◆ **Data in this exercise**
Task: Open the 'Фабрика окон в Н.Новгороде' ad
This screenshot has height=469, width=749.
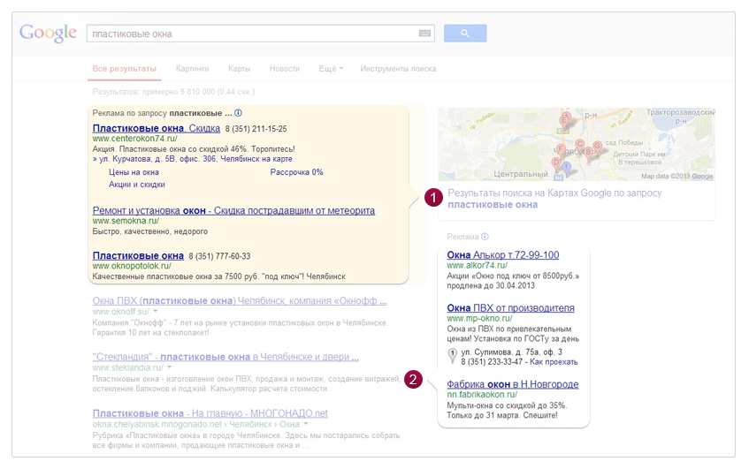Action: pyautogui.click(x=513, y=384)
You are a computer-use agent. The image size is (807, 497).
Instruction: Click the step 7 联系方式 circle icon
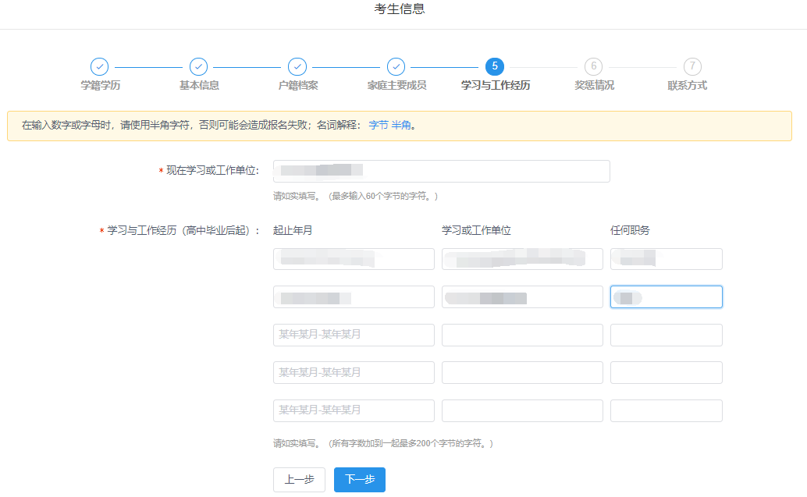pyautogui.click(x=691, y=67)
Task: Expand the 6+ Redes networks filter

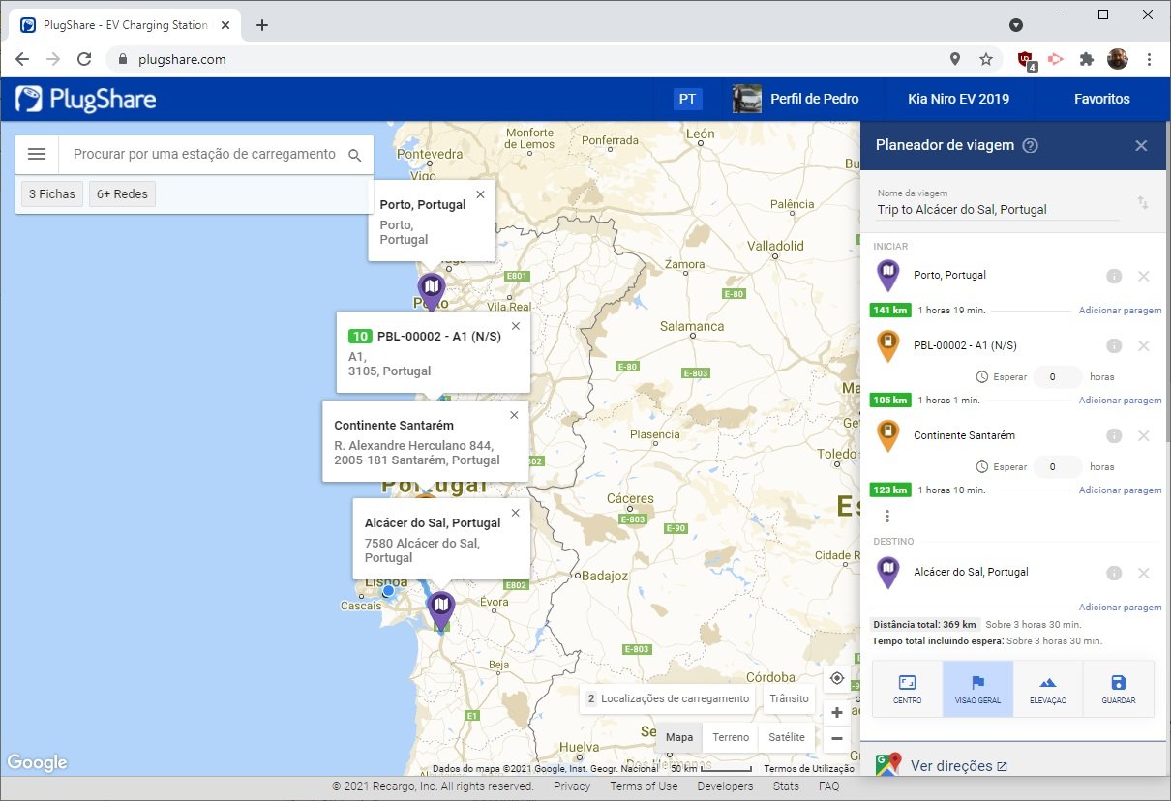Action: (122, 194)
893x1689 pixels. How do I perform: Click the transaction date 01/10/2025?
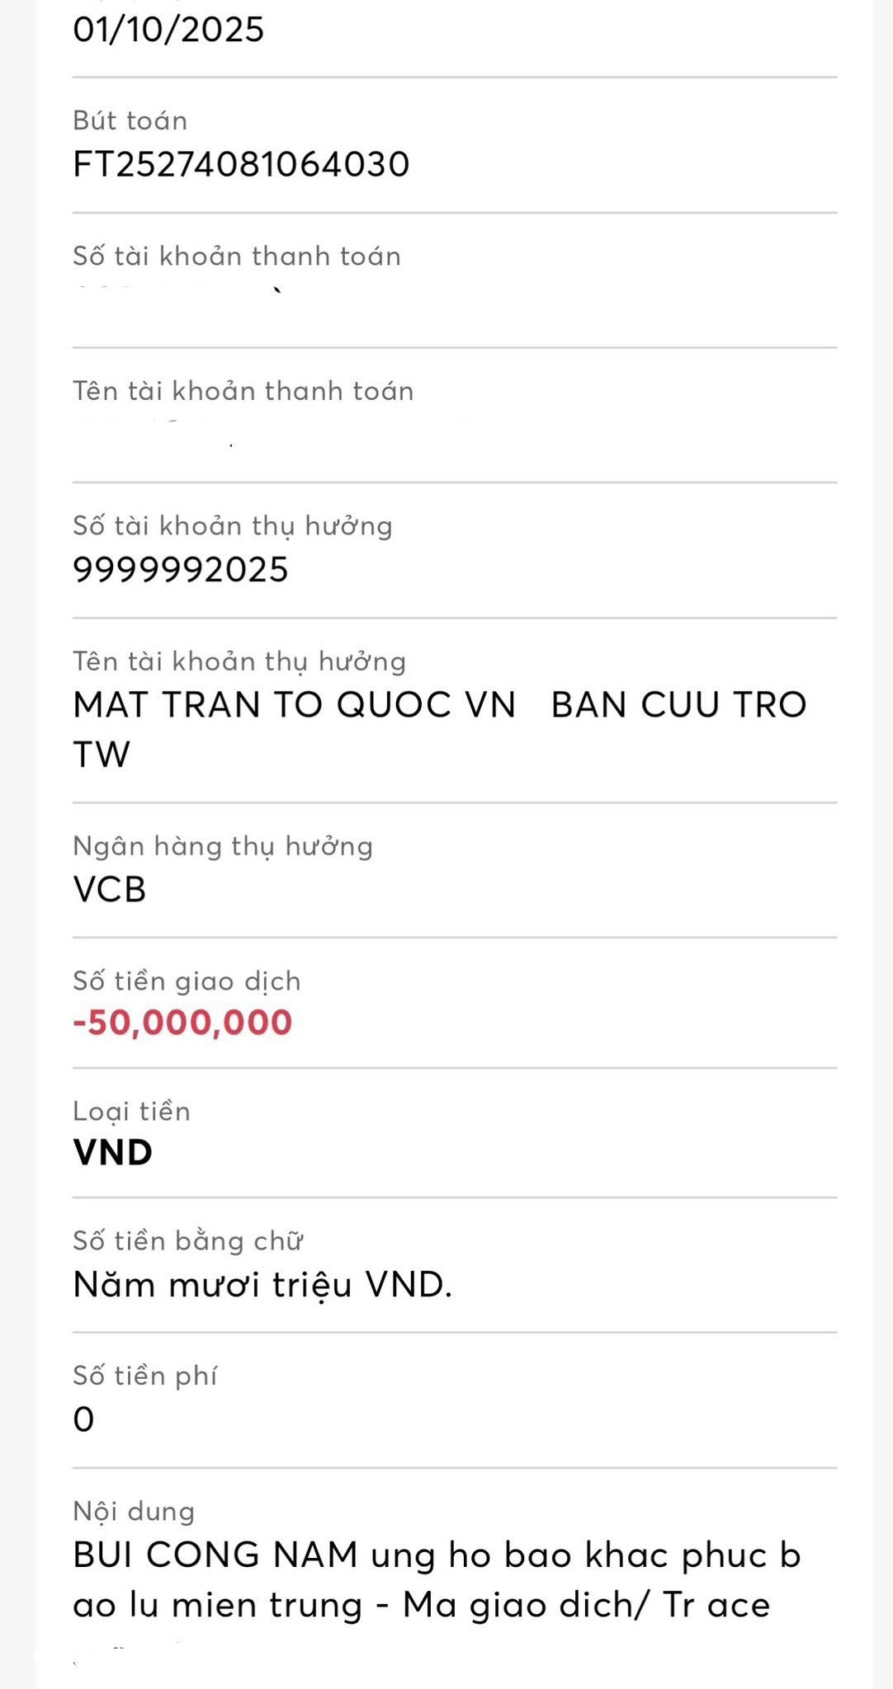(168, 30)
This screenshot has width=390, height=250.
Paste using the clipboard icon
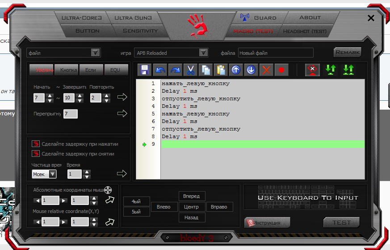pyautogui.click(x=221, y=70)
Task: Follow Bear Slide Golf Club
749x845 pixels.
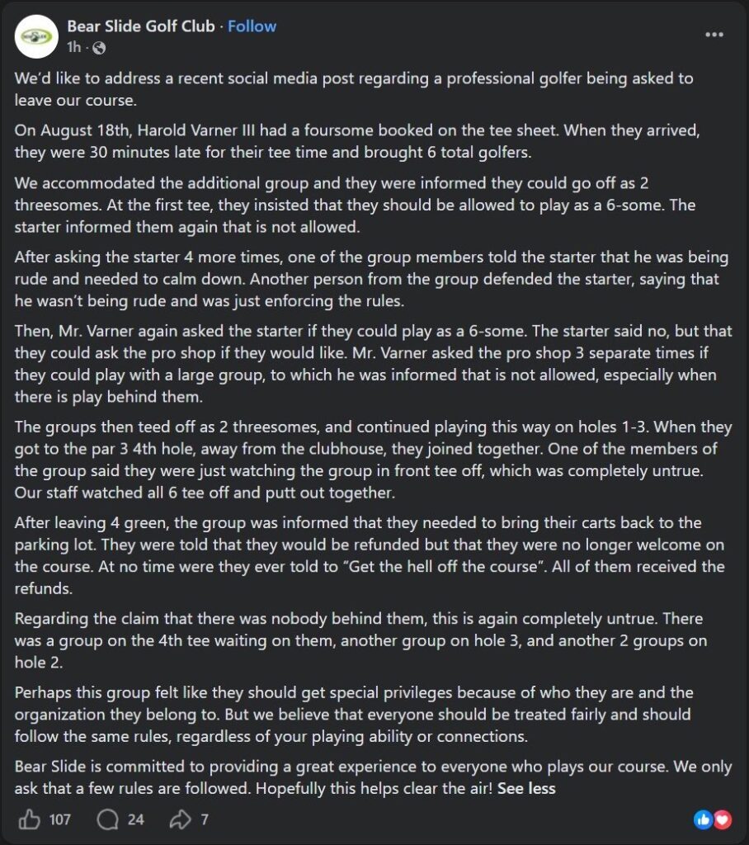Action: click(252, 26)
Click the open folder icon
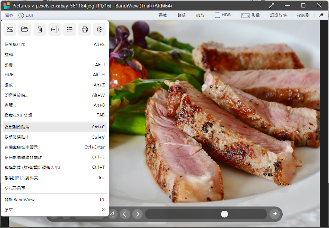Screen dimensions: 329x228 [x=25, y=30]
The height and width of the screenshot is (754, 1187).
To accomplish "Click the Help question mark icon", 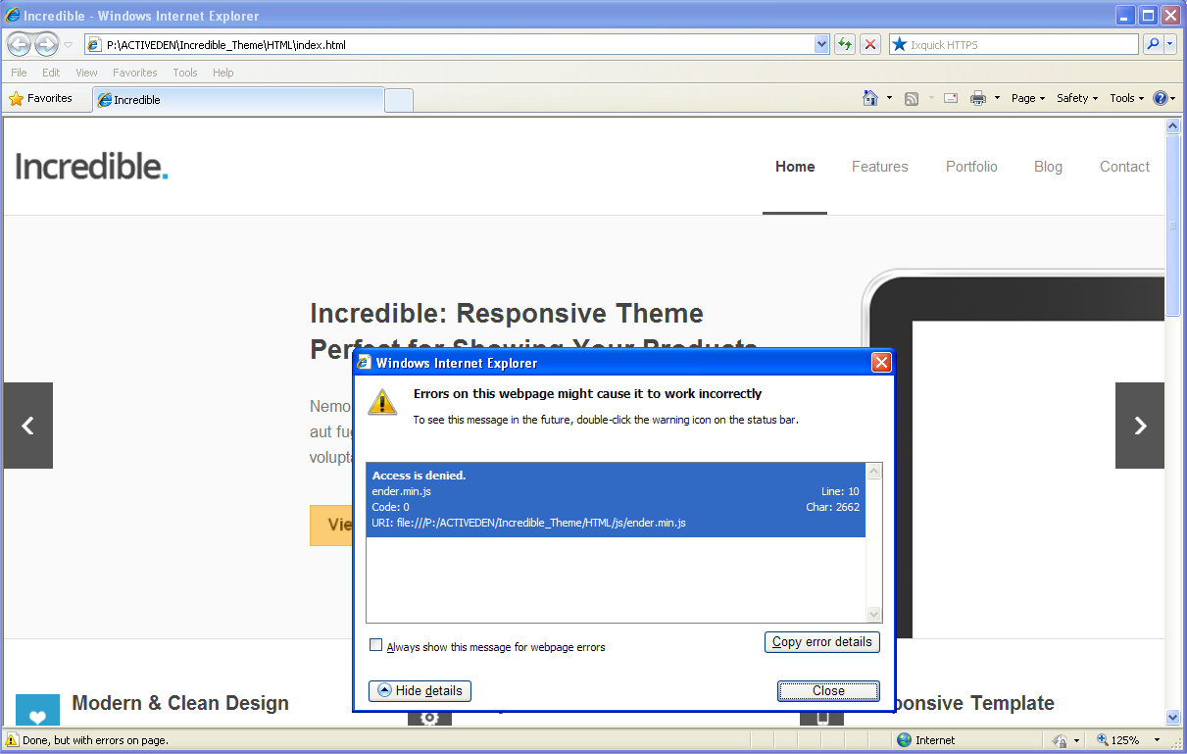I will coord(1160,98).
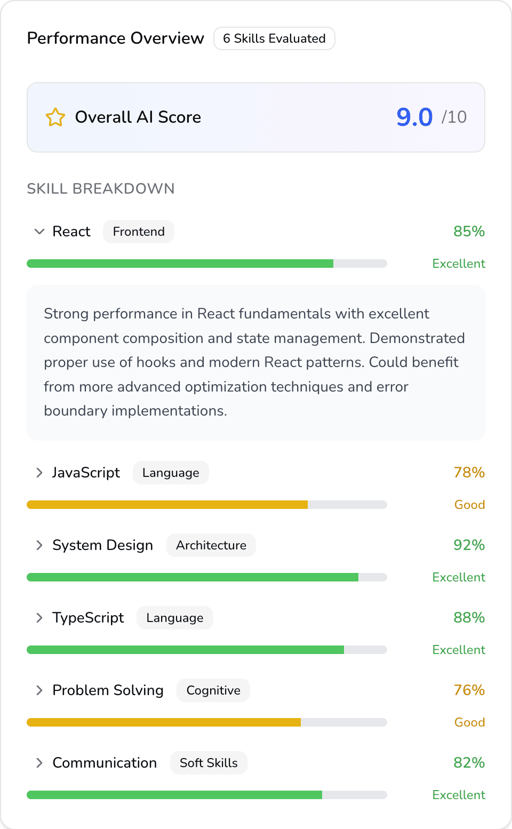
Task: Click the React feedback summary box
Action: (x=256, y=362)
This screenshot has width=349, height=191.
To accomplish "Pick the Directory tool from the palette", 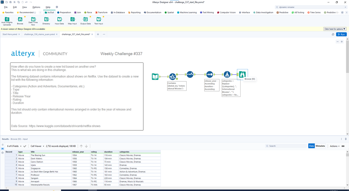I will [46, 20].
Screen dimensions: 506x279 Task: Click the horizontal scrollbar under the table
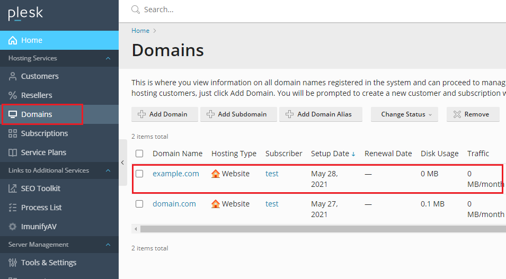[318, 229]
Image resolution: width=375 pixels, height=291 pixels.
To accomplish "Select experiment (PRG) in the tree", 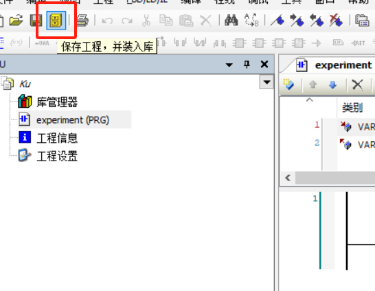I will 73,119.
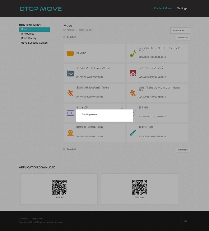
Task: Click the Android QR code
Action: point(59,187)
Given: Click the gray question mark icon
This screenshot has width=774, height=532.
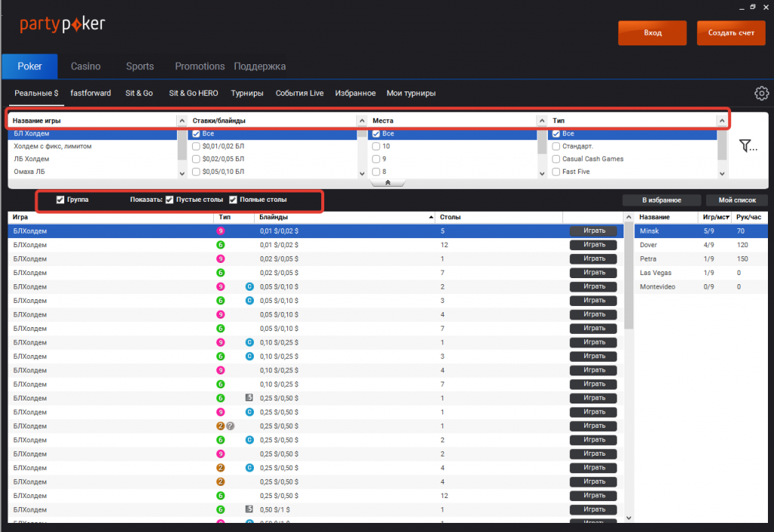Looking at the screenshot, I should [x=231, y=426].
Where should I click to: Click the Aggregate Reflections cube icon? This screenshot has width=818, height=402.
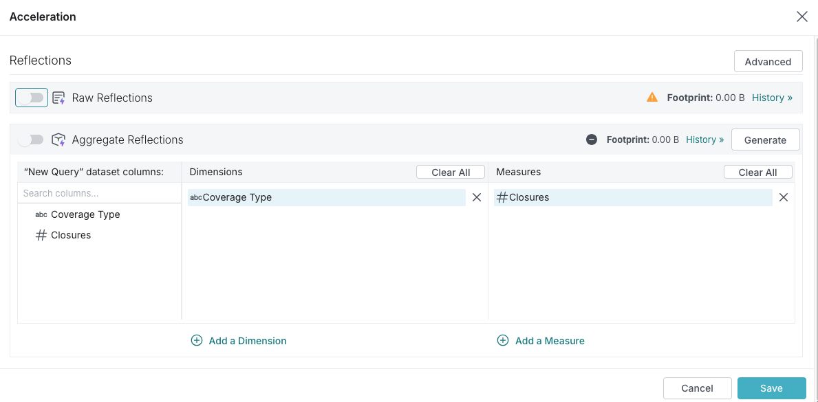[58, 139]
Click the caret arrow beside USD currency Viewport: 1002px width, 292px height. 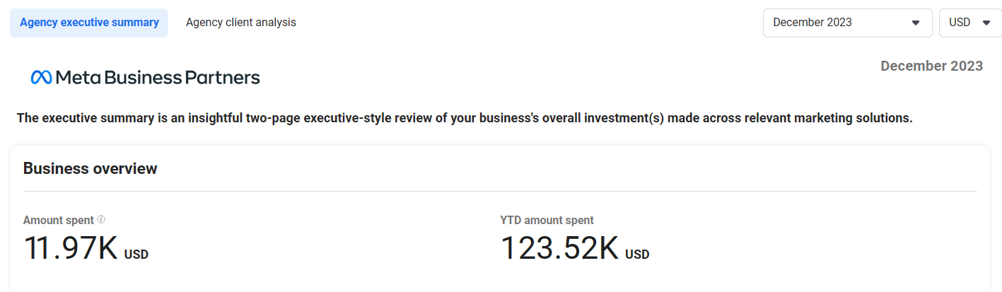986,23
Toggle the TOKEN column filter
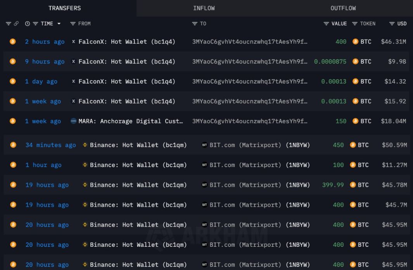The height and width of the screenshot is (270, 413). 356,24
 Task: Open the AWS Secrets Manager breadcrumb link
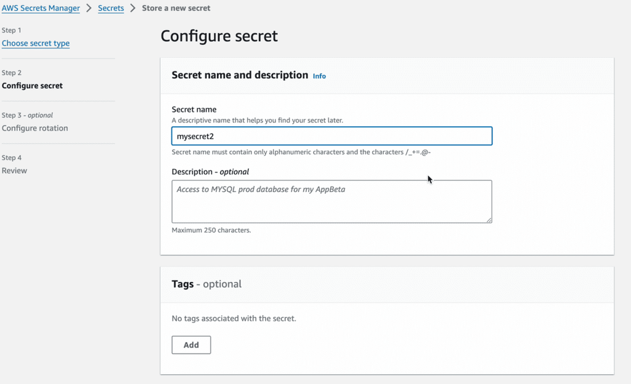click(x=41, y=8)
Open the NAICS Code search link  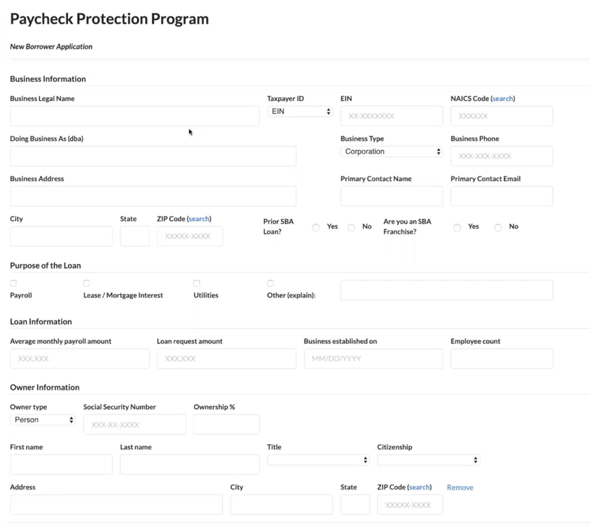point(503,99)
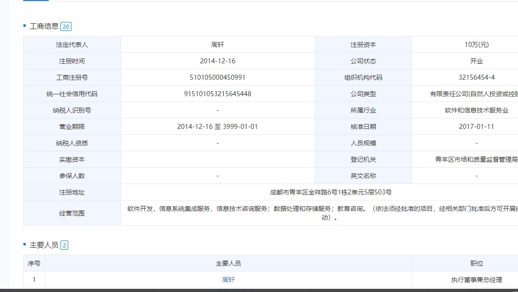
Task: Click the blue bullet before 工商信息
Action: click(x=25, y=26)
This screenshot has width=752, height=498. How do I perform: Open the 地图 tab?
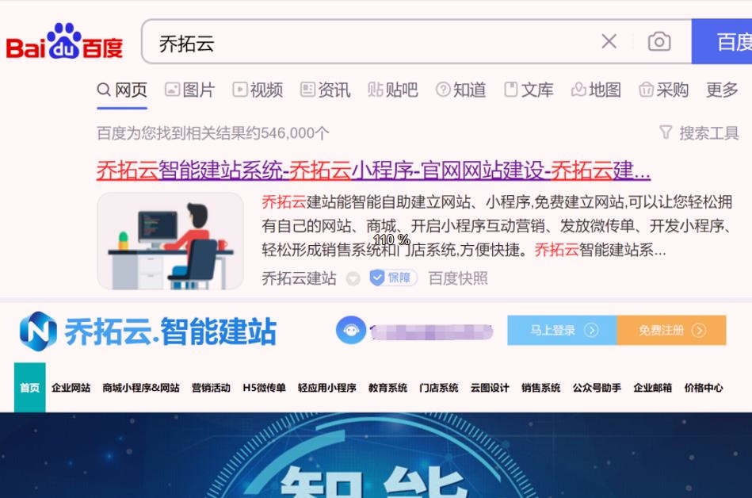tap(596, 90)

◆ **Task brief**
Copy only what lies between the line with "Screen dimensions: 506x279" and the line with "Image resolution: width=375", those two lines included, exactly as given above; pictures stay out.

◆ **Exercise answer**
Screen dimensions: 506x279 Task: Click the horizontal scrollbar under the table
[318, 229]
Image resolution: width=375 pixels, height=291 pixels.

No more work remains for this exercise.